Why? Because now it’s suddenly all so real. I will be a university graduate in a matter of weeks. Aside from the trip to SE Asia I have planned, it’s time to get serious. My career begins. Full time work again – I’ve forgotten what that feels like. Negotiating salary packages. It’s time to follow through with plans I’ve been conjuring up for what seems so long now – move to Sydney, get in with a multinational corporation, transfer to an overseas office, move up the ranks, start writing, maybe start my own business, so many things I’ve imagined doing and here I am on the cusp of beginning it all and it’s just so….. daunting. Whereas uni always seemed so safe. You know what’s coming up. Your study plan is pretty much mapped out from the beginning (bar any course changes), you are generally aware of what is expected of you to get through each unit, and so you just get on with it. And now, all that certainty has come to an end. I even have to end my youth allowance payments!
Looking back on my time as a uni student I am pretty happy with how it’s all panned out. Of course, there are a few things I wish I’d done differently. I’m not going to call them ‘regrets’, but if I had my time again I’d definitely take advantage of the following:
- Get involved with more university competitions and study tours. There are so many available but initially I just didn’t take any notice. Case competitions generally have you competing against other universities in tackling simulations of real life issues and would have been excellent experience going into the industry I am looking at entering. Shucks.
- On that note: International Exchange! Oh man, I was so close to going to France to study with one of my good friends, until I realised that I hadn’t planned far enough in advance and one of my remaining units was only offered second semester, so it would have pushed my degree completion out by an entire year. I get emails from that friend now, it’s like a small stabbing pain in the chest each time I read about what he’s up to. If you want to go on exchange, plan early!!
- The study support that is offered. I really should have taken up the offer of Maths Refresher Classes, or the Pit Stop Maths Tutorials that the Business Faculty offers. The amount of time I have wasted trying to teach myself or remember how to do something, when I could have just asked a Student Learning Advisor, could have been channelled into something far more productive, and saved some heartache as well. Swallow your pride and ask for help, it’s there waiting.
- Careers and employment have so much great advice and assistance to give. I definitely should have looked into the career mentor scheme. Or organised some work experience in a relative industry. To have some experience to draw on that relates to the area I’m trying to get into would be so comforting right about now. Hospitality experience = not quite as comforting.

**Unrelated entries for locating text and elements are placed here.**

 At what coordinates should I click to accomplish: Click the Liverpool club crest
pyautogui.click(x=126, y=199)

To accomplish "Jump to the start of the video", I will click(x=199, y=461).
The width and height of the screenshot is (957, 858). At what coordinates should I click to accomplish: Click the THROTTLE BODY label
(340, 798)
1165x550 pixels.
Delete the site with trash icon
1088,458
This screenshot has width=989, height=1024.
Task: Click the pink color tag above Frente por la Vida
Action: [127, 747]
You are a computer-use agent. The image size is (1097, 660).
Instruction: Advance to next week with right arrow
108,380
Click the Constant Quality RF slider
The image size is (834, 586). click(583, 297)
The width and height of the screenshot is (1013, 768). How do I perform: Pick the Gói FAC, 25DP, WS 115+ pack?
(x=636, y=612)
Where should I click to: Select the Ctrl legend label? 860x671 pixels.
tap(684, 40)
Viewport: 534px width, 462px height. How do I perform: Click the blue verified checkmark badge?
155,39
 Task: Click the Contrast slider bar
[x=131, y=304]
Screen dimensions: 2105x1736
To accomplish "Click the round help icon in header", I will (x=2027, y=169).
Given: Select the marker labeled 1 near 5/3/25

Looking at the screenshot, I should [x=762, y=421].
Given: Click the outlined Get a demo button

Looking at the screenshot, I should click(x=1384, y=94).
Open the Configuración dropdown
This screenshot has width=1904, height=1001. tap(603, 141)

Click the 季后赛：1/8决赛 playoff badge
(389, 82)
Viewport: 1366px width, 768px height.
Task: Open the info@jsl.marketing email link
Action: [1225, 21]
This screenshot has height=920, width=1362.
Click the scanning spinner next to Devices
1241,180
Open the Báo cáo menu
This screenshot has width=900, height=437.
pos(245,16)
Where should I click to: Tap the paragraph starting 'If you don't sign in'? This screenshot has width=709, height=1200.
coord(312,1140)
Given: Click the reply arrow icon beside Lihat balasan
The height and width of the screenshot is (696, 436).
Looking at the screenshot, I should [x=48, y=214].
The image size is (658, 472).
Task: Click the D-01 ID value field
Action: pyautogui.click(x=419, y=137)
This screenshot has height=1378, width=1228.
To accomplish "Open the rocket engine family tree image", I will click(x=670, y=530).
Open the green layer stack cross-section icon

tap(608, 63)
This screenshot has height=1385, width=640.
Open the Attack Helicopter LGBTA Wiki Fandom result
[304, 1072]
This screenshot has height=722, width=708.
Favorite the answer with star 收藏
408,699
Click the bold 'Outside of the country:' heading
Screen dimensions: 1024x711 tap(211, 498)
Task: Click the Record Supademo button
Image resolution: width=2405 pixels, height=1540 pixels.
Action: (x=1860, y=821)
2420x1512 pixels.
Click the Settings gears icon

I also would have gotten myself into a study routine from the very start, and not left everything to the last minute. But, hindsight is a beautiful thing. The upside is that I’ve learnt some lessons for future study ventures, and I can also pass on my lessons as words of advice to others – like you lovely readers of the Student Sharehouse blog.
So, here’s looking to the future. Whether you are just beginning your university career, or thinking about one, or exiting one like me, I wish you all the very best and hope that whatever you are about to begin ends in a pandemonium of elation like mine has. Even the daunting feelings of the unknown are kind of exciting in the great scheme of things.
In the words of The Sound of Music “adieu, adieu, to you and you and you”.